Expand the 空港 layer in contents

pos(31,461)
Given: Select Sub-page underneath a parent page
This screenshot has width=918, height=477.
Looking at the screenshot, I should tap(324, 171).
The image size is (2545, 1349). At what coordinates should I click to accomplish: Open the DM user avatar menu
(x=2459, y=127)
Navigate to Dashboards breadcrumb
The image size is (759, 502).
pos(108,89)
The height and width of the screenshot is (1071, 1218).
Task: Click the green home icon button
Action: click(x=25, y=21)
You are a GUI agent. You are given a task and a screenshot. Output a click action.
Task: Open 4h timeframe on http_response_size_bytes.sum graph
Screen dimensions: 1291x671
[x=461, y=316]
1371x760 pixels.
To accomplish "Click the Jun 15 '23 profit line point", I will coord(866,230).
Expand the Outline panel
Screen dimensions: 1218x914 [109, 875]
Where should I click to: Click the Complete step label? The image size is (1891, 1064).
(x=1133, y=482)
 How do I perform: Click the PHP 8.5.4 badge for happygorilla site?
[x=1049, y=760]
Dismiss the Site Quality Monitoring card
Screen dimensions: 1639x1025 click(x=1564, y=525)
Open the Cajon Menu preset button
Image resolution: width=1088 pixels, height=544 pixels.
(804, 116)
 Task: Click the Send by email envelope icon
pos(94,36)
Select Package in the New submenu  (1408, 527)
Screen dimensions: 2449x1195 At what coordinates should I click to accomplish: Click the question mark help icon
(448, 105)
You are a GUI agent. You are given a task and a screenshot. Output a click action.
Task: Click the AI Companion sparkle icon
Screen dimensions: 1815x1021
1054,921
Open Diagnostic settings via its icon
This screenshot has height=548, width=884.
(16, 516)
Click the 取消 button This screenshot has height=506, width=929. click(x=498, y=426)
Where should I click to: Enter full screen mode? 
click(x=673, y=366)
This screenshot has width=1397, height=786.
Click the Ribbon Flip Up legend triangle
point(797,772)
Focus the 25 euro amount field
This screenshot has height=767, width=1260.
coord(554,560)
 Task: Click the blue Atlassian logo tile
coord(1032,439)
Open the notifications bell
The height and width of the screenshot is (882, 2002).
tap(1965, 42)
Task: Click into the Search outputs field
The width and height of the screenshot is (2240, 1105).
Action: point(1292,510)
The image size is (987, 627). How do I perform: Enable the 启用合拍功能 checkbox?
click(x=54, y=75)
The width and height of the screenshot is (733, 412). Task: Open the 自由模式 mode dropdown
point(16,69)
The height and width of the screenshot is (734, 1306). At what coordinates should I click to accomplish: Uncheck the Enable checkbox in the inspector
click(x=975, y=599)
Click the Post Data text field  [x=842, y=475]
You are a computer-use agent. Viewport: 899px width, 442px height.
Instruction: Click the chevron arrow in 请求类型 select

### Work to complete
Could you give again exactly the lines from the line containing "Where should I click to: Enter" through the final line of the data above, and no others?

### Solution to this exercise
Where should I click to: Enter full screen mode? 
click(x=673, y=366)
This screenshot has width=1397, height=786.
Click the Ribbon Flip Up legend triangle
point(797,772)
Focus the 25 euro amount field
This screenshot has height=767, width=1260.
coord(554,560)
 Task: Click the blue Atlassian logo tile
coord(1032,439)
Open the notifications bell
The height and width of the screenshot is (882, 2002).
tap(1965, 42)
Task: Click into the Search outputs field
The width and height of the screenshot is (2240, 1105).
Action: point(1292,510)
The image size is (987, 627). How do I perform: Enable the 启用合拍功能 checkbox?
click(x=54, y=75)
The width and height of the screenshot is (733, 412). Task: Open the 自由模式 mode dropdown
point(16,69)
The height and width of the screenshot is (734, 1306). At what coordinates should I click to accomplish: Uncheck the Enable checkbox in the inspector
click(x=975, y=599)
Click the Post Data text field  [x=842, y=475]
You are a computer-use agent. Viewport: 899px width, 442px height.
Instruction: Click the chevron arrow in 请求类型 select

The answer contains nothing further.